SRCD 2019: language input and prediction

Here are my slides for SRCD 2019.

A large body of research indicates that environmental factors like SES play a role in children’s language development (for review see Fernald & Weisleder, 2011). These findings reveal that children’s day-to-day language experiences vary tremendously, as do their developmental trajectories. Factors like SES, language input, and language processing abilities interact to shape children’s emerging linguistic abilities (e.g., Weisleder & Fernald, 2013).

At the same time, a related body of work has investigated whether a particular aspect of language processing – prediction – supports development, and a number of findings are in line with this view (e.g., Reuter et al., under revision). However, the origins of individual differences in prediction are unknown. Given prior findings linking language input and processing efficiency, it seems likely that language input also supports predictive language processing. Importantly, evaluating the link between input and prediction is essential for evaluating prediction-based theories of learning: These theories claim that accurate predictions are the result of accumulated language processing experiences.
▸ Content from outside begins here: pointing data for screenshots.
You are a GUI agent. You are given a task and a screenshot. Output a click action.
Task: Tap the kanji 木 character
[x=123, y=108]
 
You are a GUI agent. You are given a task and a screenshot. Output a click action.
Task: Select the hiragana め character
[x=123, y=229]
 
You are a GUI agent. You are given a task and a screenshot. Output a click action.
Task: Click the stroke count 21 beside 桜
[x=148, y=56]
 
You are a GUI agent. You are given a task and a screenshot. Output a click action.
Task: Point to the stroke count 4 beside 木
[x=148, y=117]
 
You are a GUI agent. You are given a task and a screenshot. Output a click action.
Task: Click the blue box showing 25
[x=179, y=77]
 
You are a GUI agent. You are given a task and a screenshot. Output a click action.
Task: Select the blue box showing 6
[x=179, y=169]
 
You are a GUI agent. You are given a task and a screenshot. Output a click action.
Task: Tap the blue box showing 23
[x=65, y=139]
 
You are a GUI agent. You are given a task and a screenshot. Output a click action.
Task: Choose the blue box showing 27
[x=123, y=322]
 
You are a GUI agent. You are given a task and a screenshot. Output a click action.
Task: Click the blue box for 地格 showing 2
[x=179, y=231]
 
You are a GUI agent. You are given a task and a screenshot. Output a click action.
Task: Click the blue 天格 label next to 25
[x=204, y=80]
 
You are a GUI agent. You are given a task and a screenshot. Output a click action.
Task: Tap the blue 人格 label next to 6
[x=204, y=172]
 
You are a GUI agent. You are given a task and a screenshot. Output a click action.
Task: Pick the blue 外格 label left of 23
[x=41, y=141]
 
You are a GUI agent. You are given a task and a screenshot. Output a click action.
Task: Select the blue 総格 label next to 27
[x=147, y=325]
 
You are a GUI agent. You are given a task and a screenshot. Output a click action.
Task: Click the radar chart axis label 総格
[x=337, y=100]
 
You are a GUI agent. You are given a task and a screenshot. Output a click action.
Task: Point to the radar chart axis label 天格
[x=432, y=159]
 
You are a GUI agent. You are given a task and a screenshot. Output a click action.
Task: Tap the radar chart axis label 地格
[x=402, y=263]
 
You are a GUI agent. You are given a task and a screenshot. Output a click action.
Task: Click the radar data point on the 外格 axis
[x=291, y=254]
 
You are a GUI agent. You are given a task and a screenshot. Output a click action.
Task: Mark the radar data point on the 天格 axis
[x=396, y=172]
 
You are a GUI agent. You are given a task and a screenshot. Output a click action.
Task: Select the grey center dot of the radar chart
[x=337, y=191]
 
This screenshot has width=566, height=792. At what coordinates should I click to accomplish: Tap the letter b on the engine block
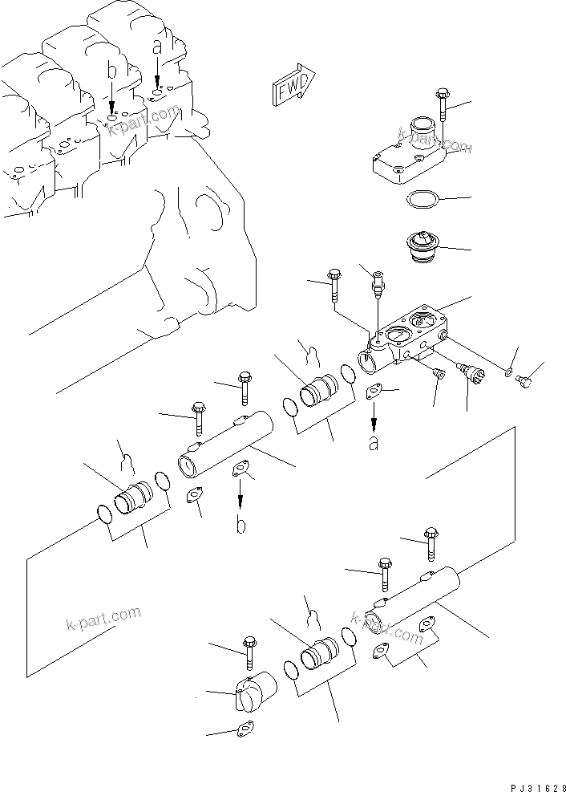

Children who receive more input have more processing experiences and therefore should be able to generate more accurate predictions during language processing (e.g., Dell & Chang, 2014).

We therefore hypothesized that home language input supports children’s emerging language processing abilities, including predictive language processing. Using a combination of eye-tracking tasks, LENA recordings, and vocabulary measures (PPVT), we find that:  High-SES toddlers receive marginally more language input from caregivers. High-input toddlers have larger vocabularies, and, importantly, high-input toddlers generate more robust predictions during language processing. These findings add to a body of literature linking SES-based disparities in input and processing (e.g., Weisleder & Fernald, 2013) and provide further support for prediction-based theories of language development (e.g., Dell & Chang, 2014).

We thank all participant families and we’re grateful to all Princeton Baby Lab research assistants for their help with data collection. We also thank Monica Ellwood-Lowe and Mahesh Srinivasan for organizing our SRCD 2019 symposium on SES-based disparities in language development.